* DESCRIPTION OF THE TASK
Which lines run from the one containing "Click the help question mark tooltip" through the end of the data? Write them out exactly, with the pictures left out.

═════ SUPPLIED DATA ═════

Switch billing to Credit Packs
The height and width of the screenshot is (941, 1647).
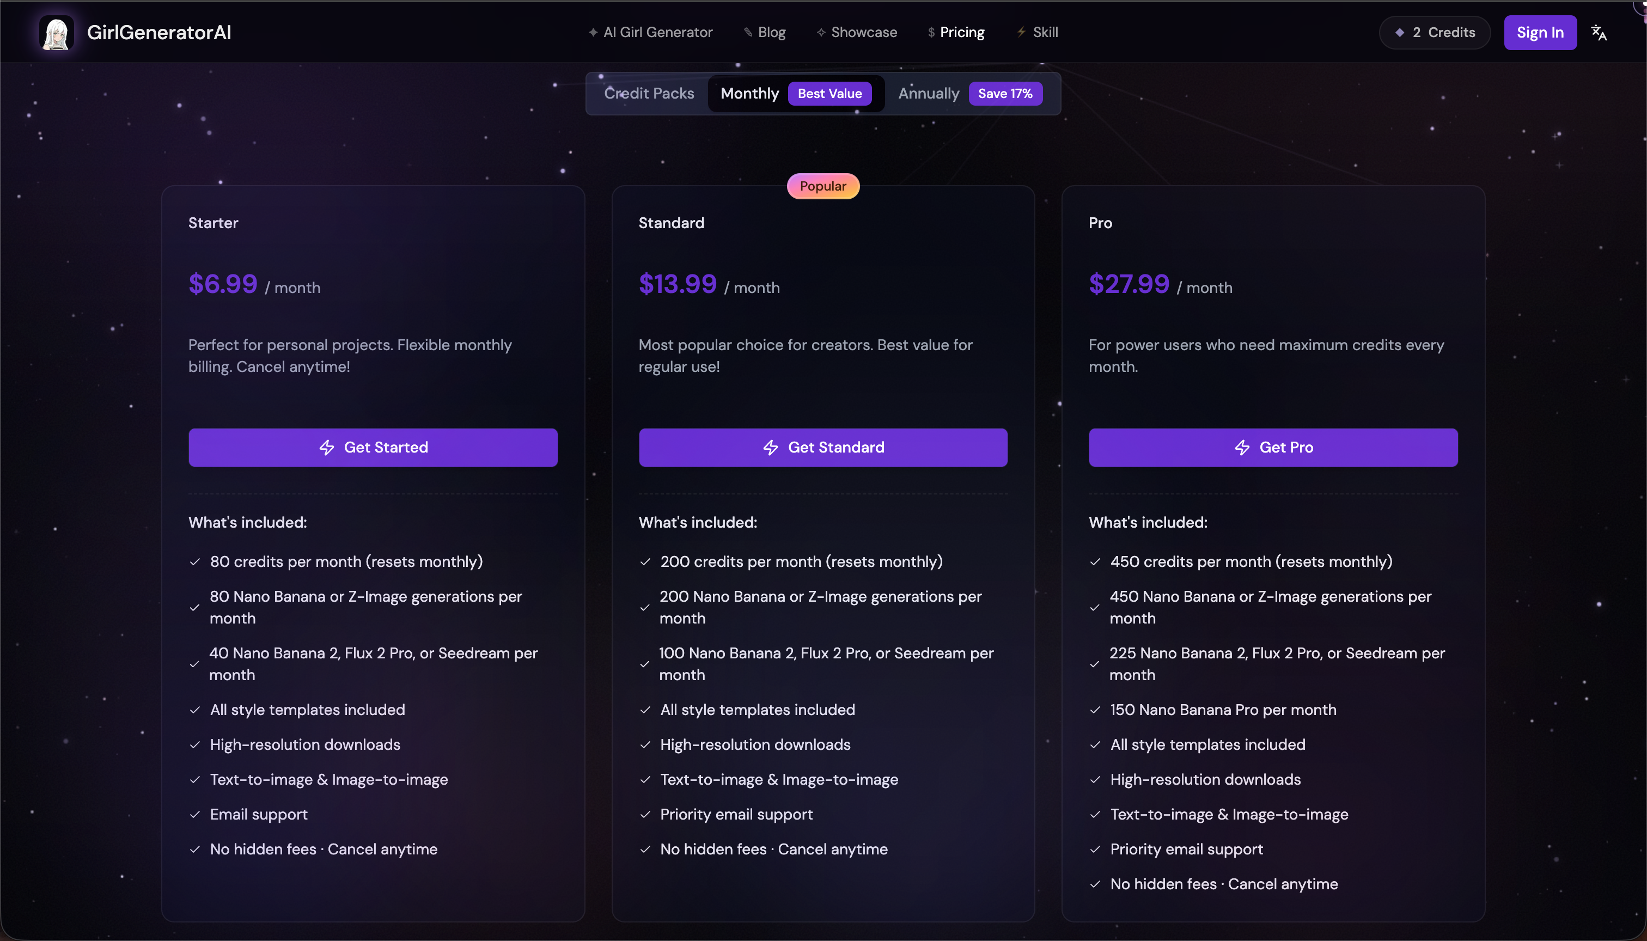(649, 94)
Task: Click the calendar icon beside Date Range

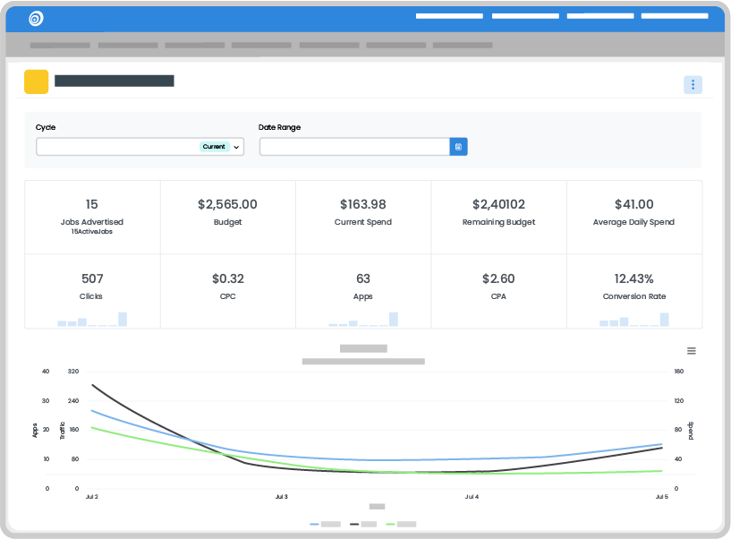Action: pos(458,147)
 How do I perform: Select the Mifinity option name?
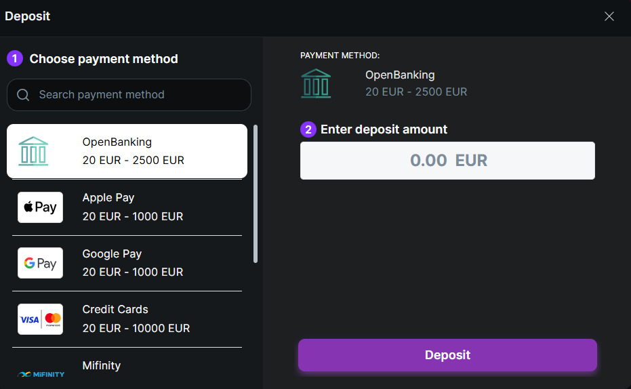pos(102,366)
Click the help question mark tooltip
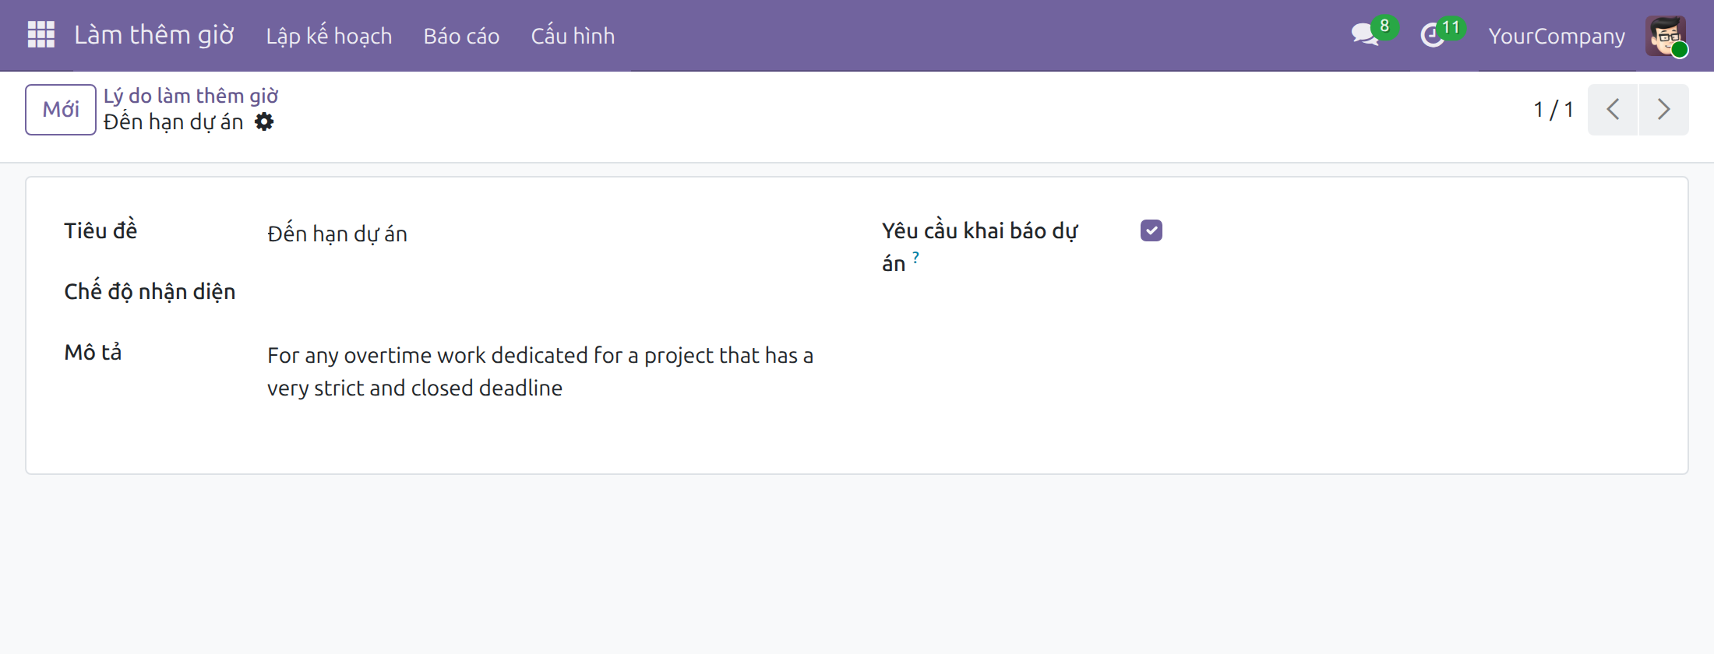The width and height of the screenshot is (1714, 654). click(915, 257)
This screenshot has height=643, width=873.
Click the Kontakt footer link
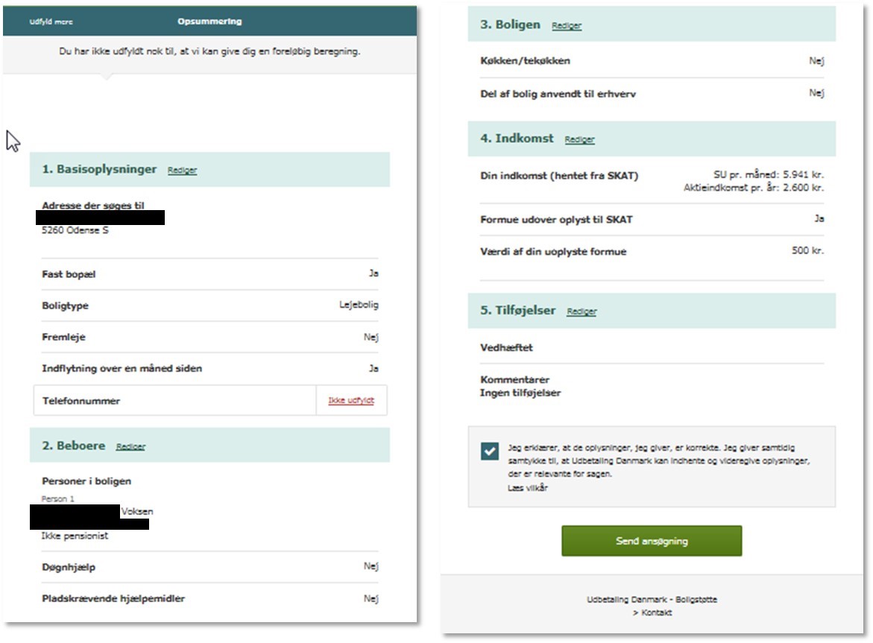pos(652,612)
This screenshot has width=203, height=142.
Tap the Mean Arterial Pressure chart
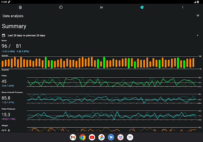click(112, 99)
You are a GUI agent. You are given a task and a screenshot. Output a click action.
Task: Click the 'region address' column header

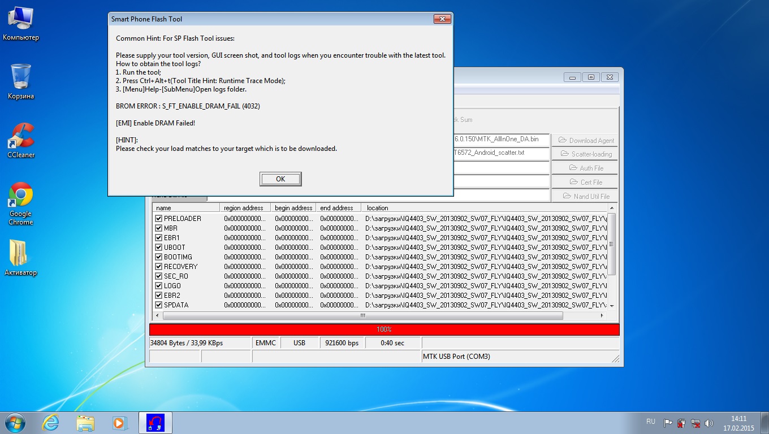coord(244,208)
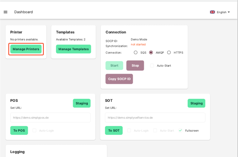Click the Staging button in the SOT card

point(196,103)
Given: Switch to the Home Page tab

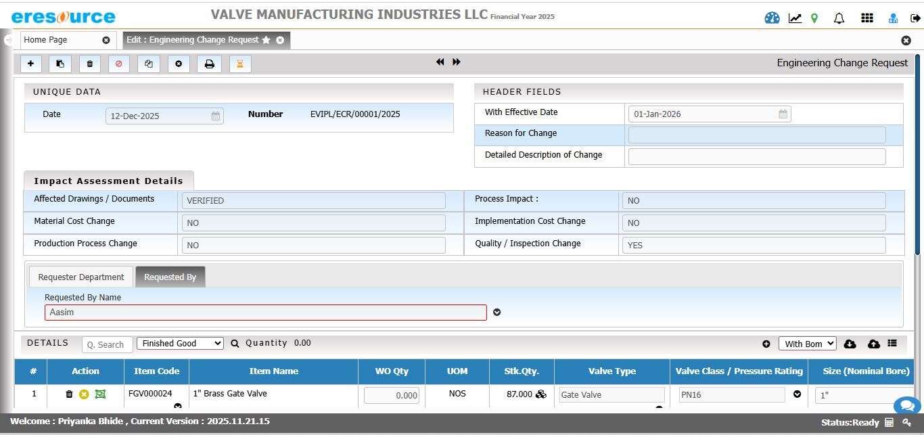Looking at the screenshot, I should 45,40.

═════

* RESULT OF THIS EXERCISE
Click the help question mark tooltip
The width and height of the screenshot is (1714, 654). click(915, 257)
This screenshot has height=643, width=873.
Click the Kontakt footer link
pos(652,612)
This screenshot has width=203, height=142.
Tap the Mean Arterial Pressure chart
click(112, 99)
You are a GUI agent. You are given a task and a screenshot. Output a click action.
Task: Click the 'region address' column header

coord(244,208)
Click the Staging button in the SOT card

point(196,103)
Given: Switch to the Home Page tab

Looking at the screenshot, I should 45,40.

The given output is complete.